Even after two centuries since his death, Wolfgang Amadeus Mozart remains as one of the most famous and highly influential composers the world has ever seen. His enormous output of Classical music spans over six hundred compositions, including several works that have become seminal pieces of symphonic, chamber, piano, operatic, and choral music. Today, there are many Mozart compositions that are still a staple of standard concert repertoire.
Mozart is also unique in the sense that it is rare among composers to have their lives celebrated outside the boundaries of their art. But Mozart’s own life was the subject of many myths and controversies, some of them so colorful that they have become the subject matter of countless biographies and even stage plays and films.
Some say Mozart’s life was so colorful because none of his biographers knew him personally and, as such, had to resort to supposition and fabrication in the absence of real fact. Historians have pointed out the fact that many of the myths surrounding Mozart actually started after his death. There is the belief that Mozart composed his Requiem for himself, but that has neither been confirmed nor denied by the many Mozart scholars who continue to study his life to this day.
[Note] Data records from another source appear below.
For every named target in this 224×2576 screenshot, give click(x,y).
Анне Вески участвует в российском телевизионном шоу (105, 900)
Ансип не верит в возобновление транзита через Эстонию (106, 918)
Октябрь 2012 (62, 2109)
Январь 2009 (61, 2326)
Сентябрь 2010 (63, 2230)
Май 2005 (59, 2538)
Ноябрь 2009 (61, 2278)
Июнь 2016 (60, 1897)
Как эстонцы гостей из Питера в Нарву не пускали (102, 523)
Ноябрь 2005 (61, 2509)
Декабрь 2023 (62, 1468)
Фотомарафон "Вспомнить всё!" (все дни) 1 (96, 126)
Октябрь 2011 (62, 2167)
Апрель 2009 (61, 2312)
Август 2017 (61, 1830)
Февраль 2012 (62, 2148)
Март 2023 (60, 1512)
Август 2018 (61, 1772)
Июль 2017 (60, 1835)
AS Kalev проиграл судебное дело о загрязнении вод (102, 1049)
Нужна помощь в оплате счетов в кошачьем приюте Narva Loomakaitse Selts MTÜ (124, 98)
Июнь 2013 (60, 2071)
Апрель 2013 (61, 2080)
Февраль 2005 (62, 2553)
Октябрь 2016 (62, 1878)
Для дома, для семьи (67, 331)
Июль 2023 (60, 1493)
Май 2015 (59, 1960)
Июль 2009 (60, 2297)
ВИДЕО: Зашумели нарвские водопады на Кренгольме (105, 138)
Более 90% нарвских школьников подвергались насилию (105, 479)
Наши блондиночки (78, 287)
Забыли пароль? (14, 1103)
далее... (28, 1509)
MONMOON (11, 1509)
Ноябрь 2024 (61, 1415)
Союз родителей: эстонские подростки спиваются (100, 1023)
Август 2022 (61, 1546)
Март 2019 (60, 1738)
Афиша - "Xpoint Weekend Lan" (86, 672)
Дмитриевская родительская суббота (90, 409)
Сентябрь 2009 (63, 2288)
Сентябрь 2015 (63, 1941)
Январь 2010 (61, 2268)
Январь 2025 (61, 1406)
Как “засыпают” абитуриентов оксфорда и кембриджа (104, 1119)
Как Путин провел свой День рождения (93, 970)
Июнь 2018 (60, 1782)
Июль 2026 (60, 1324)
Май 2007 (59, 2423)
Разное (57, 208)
One famous story revolves around the supposedly heated rivalry between Mozart and Antonio Salieri. There has been some speculation that Mozart died from poison that was supplied by Salieri. This is precisely the subject of Aleksandr Pushkin’s play Mozart and Salieri as well as Nicolai Rimsky-Korsakov’s opera Mozart and Salieri. Lastly, this subject was also touched upon by Peter Shaffer in his play Amadeus, which was later made into a feature-length film of the same name. In 1984, the film won eight Academy Awards and was one of the year’s most popular films. But beyond that, the movie created a new generation of Mozart fans.
Then, there is the portrayal of Mozart as a kind of superhuman prodigy who showed musical genius from childhood to his death. There may be some truth in that. Many of Mozart’s early compositions became hugely popular, include the motet Exultate, which Mozart composed when he was seventeen years old.